Nepalese female climbers blaze trails for their gender

When a deadly avalanche hit Mount Everest a year ago, Pasang Lhamu Sherpa Akita, one of the few Nepali women with expertise in climbing the world’s highest peaks, headed straight there to help.
A gifted mountaineer who had summited Everest by the age of 22, she is part of a new generation of Sherpa women who are climbing peaks that have traditionally only been scaled by their men.
“People think mountaineering is a man’s job, but I think we need more women in the mountains,”
the 31-year-old said.
Generations of men from Nepal’s famed Sherpa community have climbed the Himalayas, while their wives and daughters have traditionally kept the home fires burning.

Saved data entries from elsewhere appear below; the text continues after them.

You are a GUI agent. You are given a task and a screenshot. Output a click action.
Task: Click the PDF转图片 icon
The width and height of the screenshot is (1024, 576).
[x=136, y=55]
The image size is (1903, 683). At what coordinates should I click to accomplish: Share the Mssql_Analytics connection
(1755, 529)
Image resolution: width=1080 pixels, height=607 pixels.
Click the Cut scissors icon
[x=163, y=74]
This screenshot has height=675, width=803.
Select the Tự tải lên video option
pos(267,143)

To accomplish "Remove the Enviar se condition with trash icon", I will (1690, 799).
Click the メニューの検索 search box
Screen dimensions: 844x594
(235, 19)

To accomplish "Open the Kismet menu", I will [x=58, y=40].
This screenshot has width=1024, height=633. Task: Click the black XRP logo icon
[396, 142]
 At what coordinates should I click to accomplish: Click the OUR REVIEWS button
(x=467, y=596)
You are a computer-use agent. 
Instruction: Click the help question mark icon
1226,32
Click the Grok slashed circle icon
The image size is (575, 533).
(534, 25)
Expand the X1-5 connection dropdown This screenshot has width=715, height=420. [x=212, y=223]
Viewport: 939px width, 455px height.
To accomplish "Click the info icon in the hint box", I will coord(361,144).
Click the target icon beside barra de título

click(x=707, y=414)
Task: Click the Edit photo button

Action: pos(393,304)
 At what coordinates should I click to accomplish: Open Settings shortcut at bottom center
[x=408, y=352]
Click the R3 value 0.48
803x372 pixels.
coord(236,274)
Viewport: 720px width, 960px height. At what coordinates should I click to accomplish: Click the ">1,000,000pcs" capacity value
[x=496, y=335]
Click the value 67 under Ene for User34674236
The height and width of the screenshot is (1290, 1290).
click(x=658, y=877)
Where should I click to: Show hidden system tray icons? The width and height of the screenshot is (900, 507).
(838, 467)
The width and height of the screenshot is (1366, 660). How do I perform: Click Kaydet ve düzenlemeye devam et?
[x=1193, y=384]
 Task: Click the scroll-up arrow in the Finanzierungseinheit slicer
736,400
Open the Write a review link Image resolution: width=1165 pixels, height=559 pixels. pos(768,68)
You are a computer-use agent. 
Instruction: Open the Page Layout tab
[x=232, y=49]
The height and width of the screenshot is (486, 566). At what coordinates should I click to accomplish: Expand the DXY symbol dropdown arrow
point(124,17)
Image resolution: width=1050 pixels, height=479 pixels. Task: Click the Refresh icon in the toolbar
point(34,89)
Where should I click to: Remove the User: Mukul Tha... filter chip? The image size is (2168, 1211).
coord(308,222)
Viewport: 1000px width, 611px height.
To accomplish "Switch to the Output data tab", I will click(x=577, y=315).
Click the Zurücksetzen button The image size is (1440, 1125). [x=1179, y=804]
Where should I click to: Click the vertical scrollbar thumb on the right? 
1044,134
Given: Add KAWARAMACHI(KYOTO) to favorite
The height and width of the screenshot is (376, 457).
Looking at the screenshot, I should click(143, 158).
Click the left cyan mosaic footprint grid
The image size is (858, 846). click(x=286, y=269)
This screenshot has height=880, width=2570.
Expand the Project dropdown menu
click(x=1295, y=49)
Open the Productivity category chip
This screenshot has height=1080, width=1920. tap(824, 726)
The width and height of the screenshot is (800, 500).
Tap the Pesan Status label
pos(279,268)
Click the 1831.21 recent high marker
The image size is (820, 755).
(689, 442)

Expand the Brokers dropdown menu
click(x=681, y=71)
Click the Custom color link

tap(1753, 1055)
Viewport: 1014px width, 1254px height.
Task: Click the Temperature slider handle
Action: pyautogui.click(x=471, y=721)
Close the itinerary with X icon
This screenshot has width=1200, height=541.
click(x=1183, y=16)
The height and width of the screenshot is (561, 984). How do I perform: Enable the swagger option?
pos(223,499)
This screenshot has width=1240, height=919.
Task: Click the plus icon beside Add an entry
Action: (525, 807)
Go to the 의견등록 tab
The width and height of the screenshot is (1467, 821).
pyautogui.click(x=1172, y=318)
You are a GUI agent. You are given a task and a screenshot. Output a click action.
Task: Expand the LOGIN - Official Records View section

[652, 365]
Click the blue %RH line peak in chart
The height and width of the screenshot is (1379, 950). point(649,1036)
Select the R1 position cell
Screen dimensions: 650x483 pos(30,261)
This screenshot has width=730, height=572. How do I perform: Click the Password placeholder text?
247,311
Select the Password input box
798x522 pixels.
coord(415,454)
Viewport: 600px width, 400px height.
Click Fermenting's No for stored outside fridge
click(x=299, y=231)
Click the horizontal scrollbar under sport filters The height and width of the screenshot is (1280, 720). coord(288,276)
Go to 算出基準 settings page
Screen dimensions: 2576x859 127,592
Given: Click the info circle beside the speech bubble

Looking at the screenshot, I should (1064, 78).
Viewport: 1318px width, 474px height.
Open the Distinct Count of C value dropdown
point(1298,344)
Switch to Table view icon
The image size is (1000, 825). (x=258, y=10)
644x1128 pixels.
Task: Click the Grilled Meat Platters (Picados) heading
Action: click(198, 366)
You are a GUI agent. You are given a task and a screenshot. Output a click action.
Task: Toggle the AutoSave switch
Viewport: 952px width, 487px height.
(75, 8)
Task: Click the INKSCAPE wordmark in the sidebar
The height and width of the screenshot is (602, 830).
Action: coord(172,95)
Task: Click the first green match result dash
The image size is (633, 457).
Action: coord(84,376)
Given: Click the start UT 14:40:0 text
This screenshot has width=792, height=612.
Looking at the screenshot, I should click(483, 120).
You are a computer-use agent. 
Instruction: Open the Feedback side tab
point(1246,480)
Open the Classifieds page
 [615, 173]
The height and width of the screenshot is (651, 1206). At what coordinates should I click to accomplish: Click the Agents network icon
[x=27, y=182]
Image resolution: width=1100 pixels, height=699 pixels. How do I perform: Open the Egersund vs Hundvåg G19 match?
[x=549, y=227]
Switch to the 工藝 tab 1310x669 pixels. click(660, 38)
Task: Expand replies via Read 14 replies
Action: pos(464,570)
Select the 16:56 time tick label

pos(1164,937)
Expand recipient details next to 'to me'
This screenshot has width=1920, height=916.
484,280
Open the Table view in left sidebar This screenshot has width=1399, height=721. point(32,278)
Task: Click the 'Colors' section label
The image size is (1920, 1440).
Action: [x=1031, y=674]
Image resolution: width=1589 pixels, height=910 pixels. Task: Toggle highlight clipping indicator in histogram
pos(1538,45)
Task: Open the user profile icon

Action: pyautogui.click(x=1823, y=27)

But in a sign of changing times, a string of Sherpa women are now breaking records themselves, not only on 8,848m (29,029ft) high Everest but
other dangerous peaks.
Some are now planning new summits during Nepal’s spring climbing season, which started this month.
“Sherpa men train their sons to climb, not their daughters, they are expected to stay home,” mountaineering expert
Elizabeth Hawley said.
“These female climbers are certainly breaking tradition, which takes some courage.”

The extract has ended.